Aside from the practice, I noticed a brief look of reluctance in my daughter’s face as she let her hard earned cash leave her hand. Spending money is just as good of a way to learn about money as earning it. Managing, spending, counting out payment, and calculating change are all great activities for learning the basics of cash flow in a tangible way.
5. Physically pay your child.
One mistake we made early in the process was not physically handing cash to our daughter after she earned it. We fell into a pattern that started with my daughter earning money, then asking for the money at a store, then one of us parents paying via debit card and subtracting from her running total. The result was, at times, three different ideas on what the actual amount owed was.
Tangible money sitting in a Hello Kitty purse will go a long way for a child to learn how finite money really is. Kids who hold money are bound to play with it. They look at it, count it, organize it, spend it in their heads, lose it, or even save a bit of it. Play is a thoroughly vetted method of learning in children. Almost any object put into the hands of a child becomes a toy that can be used to learn, even money.

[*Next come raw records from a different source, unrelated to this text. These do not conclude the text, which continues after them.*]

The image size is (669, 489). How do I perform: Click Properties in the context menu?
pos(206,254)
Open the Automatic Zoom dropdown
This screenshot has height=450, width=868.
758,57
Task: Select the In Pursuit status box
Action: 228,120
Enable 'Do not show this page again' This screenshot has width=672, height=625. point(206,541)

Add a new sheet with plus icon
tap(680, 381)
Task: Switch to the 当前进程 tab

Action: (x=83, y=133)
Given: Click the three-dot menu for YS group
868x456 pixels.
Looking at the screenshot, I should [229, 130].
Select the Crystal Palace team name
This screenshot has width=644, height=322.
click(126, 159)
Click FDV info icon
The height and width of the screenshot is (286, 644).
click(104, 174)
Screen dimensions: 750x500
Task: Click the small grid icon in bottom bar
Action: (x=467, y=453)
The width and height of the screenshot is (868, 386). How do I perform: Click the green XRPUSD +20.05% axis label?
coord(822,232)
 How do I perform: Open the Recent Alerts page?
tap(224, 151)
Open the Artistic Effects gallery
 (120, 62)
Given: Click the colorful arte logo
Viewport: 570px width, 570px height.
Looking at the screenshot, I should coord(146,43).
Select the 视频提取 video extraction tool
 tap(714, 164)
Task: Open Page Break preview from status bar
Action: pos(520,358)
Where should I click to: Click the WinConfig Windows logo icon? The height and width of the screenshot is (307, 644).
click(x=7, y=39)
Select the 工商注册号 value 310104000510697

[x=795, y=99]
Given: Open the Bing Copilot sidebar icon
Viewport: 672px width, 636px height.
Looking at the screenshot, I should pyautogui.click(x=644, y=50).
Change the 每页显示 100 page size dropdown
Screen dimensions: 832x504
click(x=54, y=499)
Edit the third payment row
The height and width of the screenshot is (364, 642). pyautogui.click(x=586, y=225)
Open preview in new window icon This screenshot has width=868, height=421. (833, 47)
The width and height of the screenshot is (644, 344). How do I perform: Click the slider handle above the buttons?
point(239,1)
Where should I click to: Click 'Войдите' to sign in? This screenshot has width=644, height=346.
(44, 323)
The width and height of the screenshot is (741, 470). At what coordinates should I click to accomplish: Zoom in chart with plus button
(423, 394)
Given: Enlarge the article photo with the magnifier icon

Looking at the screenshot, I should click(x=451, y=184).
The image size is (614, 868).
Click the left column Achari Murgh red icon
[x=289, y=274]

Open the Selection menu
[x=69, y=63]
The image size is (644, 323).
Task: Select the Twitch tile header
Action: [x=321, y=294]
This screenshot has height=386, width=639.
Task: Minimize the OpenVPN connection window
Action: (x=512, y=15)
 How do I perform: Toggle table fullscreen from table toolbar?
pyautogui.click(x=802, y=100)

The biggest take away through these past few years is that learning about money is a long process for anyone, much less a 7-year-old. We can’t expect too much from kids when it comes to money but we should set some goals early on in order to build basic concepts of money. Patience, like most things with children, is a key component when teaching them about money. Just because you save money doesn’t mean they will pick up on that quality as well. Both kids and parents learn by making mistakes, money is no different. Why not start the learning process when those mistakes are so much less consequential?